Mitochondria are essential organelles in eukaryotic cells, playing a central role in oxidative metabolism, energy synthesis, and physiological processes, such as cellular signal transduction, cell division, differentiation, and apoptosis regulation [4,5]. Plant mitochondrial genomes exhibit remarkable structural diversity and complexity, including polycyclic chromosomes, linear branches, and radial structures [6]. Their sizes ranging from approximately 66 kb to 11.7 Mb and often exist as dynamic, multipartite structures due to frequent recombination mediated by repeat sequences [7,8]. However, the difficulty associated with assembly and high costs of sequencing pose significant challenges to research on plant mitochondria [9,10,11]. With advancement in genomics and sequencing technologies, particularly third-generation sequencing technologies, an increasing number of mitochondrial genomes have been successfully assembled. Species such as Oryza sativa L., Triticum aestivum L., and Lolium perenne L., all belonging to the Poaceae family, have been reported successively. Researchers have systematically investigated research on sequence characteristics, genome structure, and phylogenetic relationships, among other aspects [12,13,14]. For invasive plants like S. alterniflora, while the organellar genomes have been sequenced, existing reports have only provided basic information, such as the total mitochondrial genome length (566,328 bp), G + C content, and structural annotation [15,16].

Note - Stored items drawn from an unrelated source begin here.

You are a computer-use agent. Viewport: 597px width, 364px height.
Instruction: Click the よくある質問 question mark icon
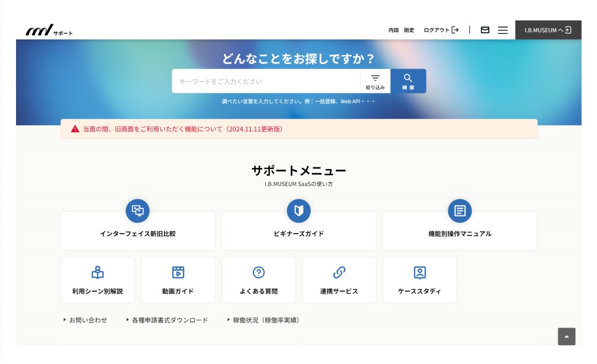[x=258, y=272]
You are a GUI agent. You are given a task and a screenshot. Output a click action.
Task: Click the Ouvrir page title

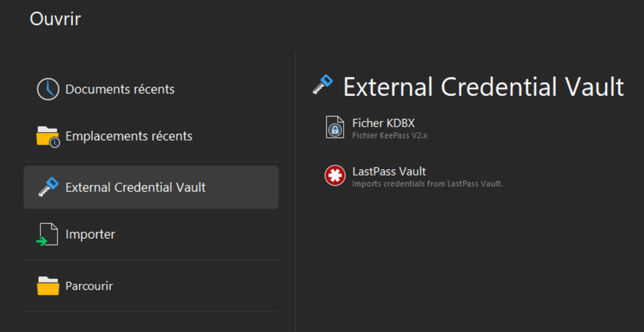click(x=55, y=19)
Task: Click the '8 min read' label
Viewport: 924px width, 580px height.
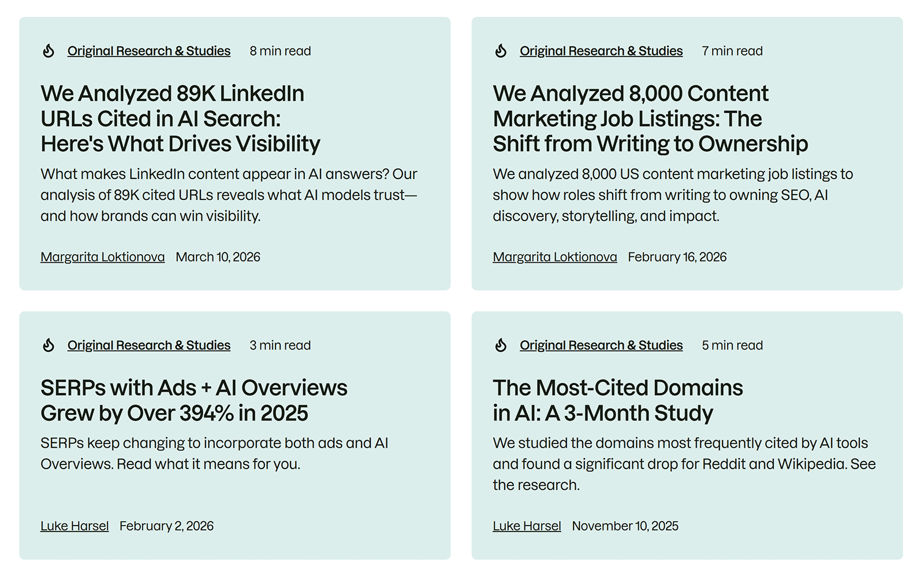Action: click(x=280, y=51)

Biological invasions drive environmental changes, potentially endangering local biodiversity, human health, and agricultural and forestry economies [17]. In recent years, mitochondrial genomics has emerged as a valuable research tool, particularly the study of mitochondrial genome dynamics, which provides new insights into the genetic factors underlying invasion success and adaptive evolution [18]. Currently, an in-depth analysis of the mitochondrial genome characteristics and comparative genomics of S. alterniflora has not been conducted. Numerous research aspects, including the origin of organellar genomes, the evolution of nuclear–cytoplasmic interactions, structural complexity, and recombination events remain unknown. Therefore, conducting mitochondrial genome research on S. alterniflora can enrich the mitochondrial genome information of plants in the Poaceae family and provide essential foundational information for molecular systematics and molecular ecology research on S. alterniflora. In this study, we retrieved the mitochondrial genome sequences of S. alterniflora and its 23 related species from public databases. Meanwhile, we conducted a comprehensive analysis regarding nucleotide diversity, migration sequences, Ka/Ks analysis, and comparative genomics. The goal is to explore genomic structural and functional information to deepen our understanding of this species.

2. Materials and Methods

2.1. Data Source

To elucidate the evolutionary status of the S. alterniflora mitochondrial genome, mitochondrial genome sequences of this species and 23 related plants were retrieved from the NCBI Organelle Genome Resources database (http://www.ncbi.nlm.nih.gov/genome/organelle/ accessed on 22 April 2024). The selection criteria were guided by phylogenetic proximity, data availability as well as ecological and functional diversity. A systematic phylogenetic reconstruction was performed using mitochondrial genome data from a single S. alterniflora specimen (GenBank accession number: MT471321) publicly available on NCBI, alongside data from 23 related plants. The final dataset included 21 Poales species (20 from the Poaceae family and one from the Cyperaceae family) and an outgroup consisting of three species (one from the Asparagaceae family and two from the Arecaceae family).

2.2. Nucleotide Diversity Analysis

The MAFFT software ver. 7.427 (-auto mode) [19] was used to perform a global alignment of shared protein-coding genes (PCGs) from different species. Sliding window analysis was conducted using DnaSP ver. 5 software [20] to calculate the nucleotide diversity (Pi) value for each gene.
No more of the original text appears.